*EXCERTO DA PÁGINA*.
---------------
Ora então, os professores estão a planear uma greve geral para o dia 17 de
Junho de 2013, mais conhecido por estas bandas como o Segundo Dia de Maioridade
da Beatriz e Dia de Exame Nacional de Português. E sabem o que eu digo?
Apoiado, apoiado!
Não, eu não apoio esta ideia porque, assim, me livro do exame
nacional. Não, senhora. Isso seria parvo visto que, mais cedo ou mais tarde,
terei de o fazer, tal como toda a gente que deseje minimamente acabar o ensino
secundário regular. Também não a apoio porque, caso ela chegue realmente a
acontecer, não terei de estudar no dia anterior, ou seja, no meu dia de
aniversário – há uma coisa que se chama organização e eu não arrastaria o
estudo até à última da hora, mesmo que a data não significasse nada para mim.
Eu apoio esta ideia porque, finalmente, os professores (classe
profissional que eu muito admiro) ganharam juízo e aprenderam a fazer chantagem
com quem está no poder e lhes f*de - desculpem lá a “intensidade” do meu
discurso – o emprego, os salários, os horários e outros aspectos vários, como
se a sociedade (em particular, a portuguesa) não precisasse de professores, que
isto é um povo de autodidactas e gente super interessada em obter conhecimento,
não se ‘tá mesmo a ver?
Portanto, não se alarmem, caros leitores e colegas. Estejam
descansados, pois ninguém há-de ficar sem o exame feito, haja ou não greve de
professores a 17 de Junho. Deixem-nos apenas expressar a sua indignação, tal
como a Constituição (ainda) lhes permite.
---------------
*AÇÃO PEDIDA A*.
Responda às perguntas sobre o texto acerca da greve dos professores:
(i) Em que data está planeada a greve geral dos professores?
(ii) De que disciplina é o exame nacional marcado para esse mesmo dia?
(iii) Segundo o último parágrafo, o que a Constituição (ainda) permite aos professores?
*AÇÃO PEDIDA B*. Reproduza fielmente o trecho do texto sobre a greve dos professores que começa em "Eu apoio esta" e termina em "mesmo a ver?".
As entradas não têm qualquer papel nesta parte.
---------------
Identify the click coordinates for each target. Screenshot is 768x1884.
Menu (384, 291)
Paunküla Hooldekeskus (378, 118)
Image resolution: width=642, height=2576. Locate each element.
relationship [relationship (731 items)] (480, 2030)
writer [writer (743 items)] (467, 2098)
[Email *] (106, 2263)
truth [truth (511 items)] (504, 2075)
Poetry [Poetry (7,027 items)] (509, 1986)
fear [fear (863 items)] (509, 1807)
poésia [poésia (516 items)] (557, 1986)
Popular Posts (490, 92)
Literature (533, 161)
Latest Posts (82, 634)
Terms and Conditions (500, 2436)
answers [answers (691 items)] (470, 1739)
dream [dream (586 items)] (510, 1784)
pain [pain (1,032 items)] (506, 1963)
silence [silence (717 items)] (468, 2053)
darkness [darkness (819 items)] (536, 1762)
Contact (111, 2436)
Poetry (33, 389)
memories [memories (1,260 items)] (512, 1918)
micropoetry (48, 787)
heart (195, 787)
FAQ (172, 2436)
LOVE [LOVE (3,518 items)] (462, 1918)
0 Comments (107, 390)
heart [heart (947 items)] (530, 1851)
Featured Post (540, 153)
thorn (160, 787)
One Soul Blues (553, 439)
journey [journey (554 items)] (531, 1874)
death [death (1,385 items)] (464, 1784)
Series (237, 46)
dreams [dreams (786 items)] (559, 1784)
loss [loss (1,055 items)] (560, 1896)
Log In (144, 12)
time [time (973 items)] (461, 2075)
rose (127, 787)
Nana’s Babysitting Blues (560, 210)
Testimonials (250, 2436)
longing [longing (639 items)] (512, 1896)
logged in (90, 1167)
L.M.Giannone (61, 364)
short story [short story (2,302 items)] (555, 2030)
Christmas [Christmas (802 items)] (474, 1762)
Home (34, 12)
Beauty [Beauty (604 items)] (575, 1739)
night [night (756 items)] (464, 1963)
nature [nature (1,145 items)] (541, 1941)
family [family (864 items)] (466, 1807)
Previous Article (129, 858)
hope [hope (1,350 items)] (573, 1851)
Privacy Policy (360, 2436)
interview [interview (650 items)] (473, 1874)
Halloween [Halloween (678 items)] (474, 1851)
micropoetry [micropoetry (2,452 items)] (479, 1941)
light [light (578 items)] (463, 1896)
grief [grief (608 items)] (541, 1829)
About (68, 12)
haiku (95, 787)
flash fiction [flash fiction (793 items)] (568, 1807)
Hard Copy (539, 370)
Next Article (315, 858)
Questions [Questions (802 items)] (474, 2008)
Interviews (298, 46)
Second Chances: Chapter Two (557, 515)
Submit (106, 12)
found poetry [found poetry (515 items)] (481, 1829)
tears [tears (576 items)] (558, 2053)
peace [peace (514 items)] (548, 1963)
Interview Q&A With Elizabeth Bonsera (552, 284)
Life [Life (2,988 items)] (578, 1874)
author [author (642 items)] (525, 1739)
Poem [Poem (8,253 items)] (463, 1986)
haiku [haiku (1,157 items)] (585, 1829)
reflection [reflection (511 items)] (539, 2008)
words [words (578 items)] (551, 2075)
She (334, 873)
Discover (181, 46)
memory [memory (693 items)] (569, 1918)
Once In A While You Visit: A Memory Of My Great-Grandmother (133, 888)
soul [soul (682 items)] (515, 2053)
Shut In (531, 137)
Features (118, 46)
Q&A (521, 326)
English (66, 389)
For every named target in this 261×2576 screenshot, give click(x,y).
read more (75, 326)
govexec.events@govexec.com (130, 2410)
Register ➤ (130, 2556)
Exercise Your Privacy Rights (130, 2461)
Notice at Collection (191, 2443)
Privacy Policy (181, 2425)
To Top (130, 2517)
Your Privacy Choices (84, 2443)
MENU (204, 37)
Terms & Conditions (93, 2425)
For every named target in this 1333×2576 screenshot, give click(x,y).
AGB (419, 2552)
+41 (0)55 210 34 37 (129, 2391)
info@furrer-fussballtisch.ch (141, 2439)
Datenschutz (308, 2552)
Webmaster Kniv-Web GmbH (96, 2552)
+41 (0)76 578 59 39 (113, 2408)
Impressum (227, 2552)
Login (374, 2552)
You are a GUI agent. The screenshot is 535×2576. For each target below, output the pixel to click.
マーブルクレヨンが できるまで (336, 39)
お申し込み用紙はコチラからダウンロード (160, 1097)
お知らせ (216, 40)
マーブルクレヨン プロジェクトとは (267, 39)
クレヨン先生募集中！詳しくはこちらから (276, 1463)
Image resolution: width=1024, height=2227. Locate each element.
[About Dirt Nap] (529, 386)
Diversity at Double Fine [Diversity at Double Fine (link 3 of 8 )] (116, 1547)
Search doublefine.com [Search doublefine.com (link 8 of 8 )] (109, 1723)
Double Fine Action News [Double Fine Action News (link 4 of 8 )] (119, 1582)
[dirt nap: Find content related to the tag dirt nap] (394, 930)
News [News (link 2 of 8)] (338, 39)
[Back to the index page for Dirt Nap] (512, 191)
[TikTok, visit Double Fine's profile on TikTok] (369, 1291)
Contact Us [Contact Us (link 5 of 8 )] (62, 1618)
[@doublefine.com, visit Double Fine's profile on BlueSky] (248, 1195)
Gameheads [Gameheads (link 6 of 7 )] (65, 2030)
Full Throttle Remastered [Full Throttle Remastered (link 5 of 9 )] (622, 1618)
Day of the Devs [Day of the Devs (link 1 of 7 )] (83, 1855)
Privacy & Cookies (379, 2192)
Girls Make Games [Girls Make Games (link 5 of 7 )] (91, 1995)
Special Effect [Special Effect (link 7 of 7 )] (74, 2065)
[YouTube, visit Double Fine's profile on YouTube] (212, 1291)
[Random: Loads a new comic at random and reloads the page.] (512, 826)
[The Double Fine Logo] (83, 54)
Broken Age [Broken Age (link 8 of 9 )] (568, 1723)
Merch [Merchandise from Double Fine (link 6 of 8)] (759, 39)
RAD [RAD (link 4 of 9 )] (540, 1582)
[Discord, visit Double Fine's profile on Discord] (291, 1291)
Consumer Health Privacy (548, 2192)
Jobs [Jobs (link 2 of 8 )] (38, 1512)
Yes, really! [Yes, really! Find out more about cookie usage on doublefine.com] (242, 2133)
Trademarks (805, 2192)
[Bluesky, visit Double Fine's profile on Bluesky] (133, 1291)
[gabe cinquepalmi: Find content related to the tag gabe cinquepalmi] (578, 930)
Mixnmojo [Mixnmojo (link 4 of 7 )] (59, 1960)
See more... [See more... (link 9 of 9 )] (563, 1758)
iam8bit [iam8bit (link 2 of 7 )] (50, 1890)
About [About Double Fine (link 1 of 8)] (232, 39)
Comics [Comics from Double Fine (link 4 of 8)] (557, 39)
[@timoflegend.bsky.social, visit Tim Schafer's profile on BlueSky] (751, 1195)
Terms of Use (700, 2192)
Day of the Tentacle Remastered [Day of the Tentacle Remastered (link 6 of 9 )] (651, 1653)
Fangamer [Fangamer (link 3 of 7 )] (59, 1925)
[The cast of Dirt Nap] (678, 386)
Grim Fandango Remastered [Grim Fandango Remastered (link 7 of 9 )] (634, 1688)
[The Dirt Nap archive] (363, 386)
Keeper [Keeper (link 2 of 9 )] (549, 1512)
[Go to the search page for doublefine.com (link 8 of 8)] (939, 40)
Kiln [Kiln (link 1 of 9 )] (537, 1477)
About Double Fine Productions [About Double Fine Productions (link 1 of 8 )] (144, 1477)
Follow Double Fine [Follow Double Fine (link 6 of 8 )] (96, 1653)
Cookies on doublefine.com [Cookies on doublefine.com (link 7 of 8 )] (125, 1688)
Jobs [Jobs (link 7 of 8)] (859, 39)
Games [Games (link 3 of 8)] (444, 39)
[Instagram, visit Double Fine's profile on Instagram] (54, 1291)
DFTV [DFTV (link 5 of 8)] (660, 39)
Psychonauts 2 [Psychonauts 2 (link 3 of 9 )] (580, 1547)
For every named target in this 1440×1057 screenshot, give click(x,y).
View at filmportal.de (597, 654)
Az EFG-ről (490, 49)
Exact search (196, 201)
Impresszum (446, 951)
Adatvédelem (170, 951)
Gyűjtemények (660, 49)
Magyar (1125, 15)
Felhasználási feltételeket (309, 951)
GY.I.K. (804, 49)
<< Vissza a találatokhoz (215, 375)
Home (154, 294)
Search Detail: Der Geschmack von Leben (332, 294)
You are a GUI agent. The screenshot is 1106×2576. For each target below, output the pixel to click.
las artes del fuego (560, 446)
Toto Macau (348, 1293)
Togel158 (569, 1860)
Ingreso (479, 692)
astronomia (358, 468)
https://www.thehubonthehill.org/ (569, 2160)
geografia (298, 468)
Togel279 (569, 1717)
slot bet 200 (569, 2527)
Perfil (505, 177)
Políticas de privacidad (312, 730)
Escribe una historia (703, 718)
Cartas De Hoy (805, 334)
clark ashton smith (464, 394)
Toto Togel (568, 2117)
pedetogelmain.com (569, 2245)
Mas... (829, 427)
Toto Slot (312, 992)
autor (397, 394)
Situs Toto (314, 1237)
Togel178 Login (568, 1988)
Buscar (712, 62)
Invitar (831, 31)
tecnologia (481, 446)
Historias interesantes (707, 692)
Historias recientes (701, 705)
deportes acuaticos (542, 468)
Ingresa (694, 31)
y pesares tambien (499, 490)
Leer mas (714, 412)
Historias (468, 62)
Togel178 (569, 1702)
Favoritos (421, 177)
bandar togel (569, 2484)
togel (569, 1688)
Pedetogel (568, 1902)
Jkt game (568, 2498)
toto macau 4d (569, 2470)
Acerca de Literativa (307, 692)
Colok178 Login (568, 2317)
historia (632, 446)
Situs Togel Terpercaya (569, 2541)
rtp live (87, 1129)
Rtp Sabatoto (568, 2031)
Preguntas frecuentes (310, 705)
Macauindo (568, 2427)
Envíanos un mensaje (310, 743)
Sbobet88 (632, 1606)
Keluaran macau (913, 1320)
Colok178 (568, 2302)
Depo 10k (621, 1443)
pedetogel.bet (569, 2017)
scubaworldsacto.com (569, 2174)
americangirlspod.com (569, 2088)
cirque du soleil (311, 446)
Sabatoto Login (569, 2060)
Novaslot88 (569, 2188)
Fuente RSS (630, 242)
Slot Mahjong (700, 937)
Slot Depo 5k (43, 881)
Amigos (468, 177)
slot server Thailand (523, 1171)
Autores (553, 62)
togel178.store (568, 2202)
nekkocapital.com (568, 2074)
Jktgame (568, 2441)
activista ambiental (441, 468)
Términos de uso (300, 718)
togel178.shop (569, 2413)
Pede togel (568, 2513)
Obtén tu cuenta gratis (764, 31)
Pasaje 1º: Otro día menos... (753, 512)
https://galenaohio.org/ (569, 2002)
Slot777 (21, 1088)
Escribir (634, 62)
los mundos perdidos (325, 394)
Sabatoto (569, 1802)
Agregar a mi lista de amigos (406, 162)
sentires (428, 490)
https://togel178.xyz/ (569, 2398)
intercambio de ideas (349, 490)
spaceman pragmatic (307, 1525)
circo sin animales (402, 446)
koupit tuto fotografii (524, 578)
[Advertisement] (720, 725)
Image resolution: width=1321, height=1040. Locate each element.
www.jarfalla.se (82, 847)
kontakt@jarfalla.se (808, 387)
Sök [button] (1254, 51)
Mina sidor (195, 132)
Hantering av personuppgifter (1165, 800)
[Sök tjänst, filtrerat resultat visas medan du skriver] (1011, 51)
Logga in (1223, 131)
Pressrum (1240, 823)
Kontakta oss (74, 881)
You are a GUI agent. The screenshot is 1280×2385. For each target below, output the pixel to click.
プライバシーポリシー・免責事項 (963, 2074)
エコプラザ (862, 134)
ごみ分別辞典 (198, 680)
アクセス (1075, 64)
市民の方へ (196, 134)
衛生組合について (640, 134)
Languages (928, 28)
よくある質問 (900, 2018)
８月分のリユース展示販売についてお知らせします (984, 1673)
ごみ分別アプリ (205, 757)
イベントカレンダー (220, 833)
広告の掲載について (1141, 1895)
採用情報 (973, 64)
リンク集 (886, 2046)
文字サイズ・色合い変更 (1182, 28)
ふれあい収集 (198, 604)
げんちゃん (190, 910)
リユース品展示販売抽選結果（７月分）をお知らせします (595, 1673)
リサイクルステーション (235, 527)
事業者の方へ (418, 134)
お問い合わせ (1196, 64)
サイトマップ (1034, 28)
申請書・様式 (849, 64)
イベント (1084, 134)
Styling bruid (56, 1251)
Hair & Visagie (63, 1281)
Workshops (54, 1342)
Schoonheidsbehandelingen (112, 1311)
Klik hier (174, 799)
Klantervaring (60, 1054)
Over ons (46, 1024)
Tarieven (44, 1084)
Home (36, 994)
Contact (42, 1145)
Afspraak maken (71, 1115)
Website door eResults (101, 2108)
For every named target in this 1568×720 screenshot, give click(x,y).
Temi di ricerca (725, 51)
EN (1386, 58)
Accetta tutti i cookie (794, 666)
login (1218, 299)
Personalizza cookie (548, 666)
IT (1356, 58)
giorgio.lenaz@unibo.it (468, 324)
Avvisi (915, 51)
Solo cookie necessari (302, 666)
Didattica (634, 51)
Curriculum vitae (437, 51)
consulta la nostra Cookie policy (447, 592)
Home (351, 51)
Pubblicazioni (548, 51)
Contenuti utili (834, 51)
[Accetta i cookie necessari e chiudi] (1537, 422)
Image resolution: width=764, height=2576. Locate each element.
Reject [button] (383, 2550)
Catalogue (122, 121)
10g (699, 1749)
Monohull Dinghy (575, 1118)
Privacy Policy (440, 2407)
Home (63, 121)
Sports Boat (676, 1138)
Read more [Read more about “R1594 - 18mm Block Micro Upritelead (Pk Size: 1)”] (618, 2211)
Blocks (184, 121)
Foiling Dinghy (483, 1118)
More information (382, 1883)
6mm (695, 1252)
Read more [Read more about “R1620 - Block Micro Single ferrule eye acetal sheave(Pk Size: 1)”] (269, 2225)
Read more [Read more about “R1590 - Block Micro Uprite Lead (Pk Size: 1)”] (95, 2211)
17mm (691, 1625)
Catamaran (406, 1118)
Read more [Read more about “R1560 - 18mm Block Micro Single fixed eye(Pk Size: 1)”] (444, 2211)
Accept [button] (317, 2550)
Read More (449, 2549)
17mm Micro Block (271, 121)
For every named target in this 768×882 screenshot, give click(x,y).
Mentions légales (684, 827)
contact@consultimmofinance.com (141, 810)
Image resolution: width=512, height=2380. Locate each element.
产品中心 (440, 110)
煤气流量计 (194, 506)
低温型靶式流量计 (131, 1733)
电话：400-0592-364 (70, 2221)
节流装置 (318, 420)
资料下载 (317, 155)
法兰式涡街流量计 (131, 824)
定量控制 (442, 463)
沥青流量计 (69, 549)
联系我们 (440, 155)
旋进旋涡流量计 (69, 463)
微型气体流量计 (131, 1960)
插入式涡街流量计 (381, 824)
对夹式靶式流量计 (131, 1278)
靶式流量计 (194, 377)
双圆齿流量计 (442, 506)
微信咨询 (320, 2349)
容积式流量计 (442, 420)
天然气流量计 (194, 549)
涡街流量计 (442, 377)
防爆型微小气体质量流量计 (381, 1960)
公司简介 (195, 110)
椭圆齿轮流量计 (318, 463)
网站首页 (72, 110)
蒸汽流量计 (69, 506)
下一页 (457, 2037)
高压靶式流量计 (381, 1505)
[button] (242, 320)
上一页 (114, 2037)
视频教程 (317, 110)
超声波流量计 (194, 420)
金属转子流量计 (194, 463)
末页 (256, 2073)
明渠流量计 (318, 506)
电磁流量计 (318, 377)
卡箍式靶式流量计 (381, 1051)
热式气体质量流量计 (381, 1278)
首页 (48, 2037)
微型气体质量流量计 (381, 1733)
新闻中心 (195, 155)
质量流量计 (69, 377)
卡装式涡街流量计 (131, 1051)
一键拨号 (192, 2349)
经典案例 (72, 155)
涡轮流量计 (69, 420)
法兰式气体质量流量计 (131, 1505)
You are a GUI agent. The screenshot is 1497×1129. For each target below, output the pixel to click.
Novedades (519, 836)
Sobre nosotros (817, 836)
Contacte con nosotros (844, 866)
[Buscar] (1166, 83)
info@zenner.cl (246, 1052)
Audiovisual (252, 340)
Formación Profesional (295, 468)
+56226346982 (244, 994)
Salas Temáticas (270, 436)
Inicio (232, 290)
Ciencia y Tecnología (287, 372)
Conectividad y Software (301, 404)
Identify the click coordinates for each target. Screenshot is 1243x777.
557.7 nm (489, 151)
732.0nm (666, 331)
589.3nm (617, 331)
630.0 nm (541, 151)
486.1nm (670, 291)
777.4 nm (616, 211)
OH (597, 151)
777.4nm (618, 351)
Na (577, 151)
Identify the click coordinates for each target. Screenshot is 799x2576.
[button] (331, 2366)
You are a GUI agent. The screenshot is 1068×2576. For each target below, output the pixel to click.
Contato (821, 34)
---------------
*RESPOSTA FINAL A*.
(i) No dia 17 de Junho de 2013.
(ii) De Português.
(iii) Permite-lhes expressar a sua indignação.

*RESPOSTA FINAL B*.
Eu apoio esta ideia porque, finalmente, os professores (classe
profissional que eu muito admiro) ganharam juízo e aprenderam a fazer chantagem
com quem está no poder e lhes f*de - desculpem lá a “intensidade” do meu
discurso – o emprego, os salários, os horários e outros aspectos vários, como
se a sociedade (em particular, a portuguesa) não precisasse de professores, que
isto é um povo de autodidactas e gente super interessada em obter conhecimento,
não se ‘tá mesmo a ver?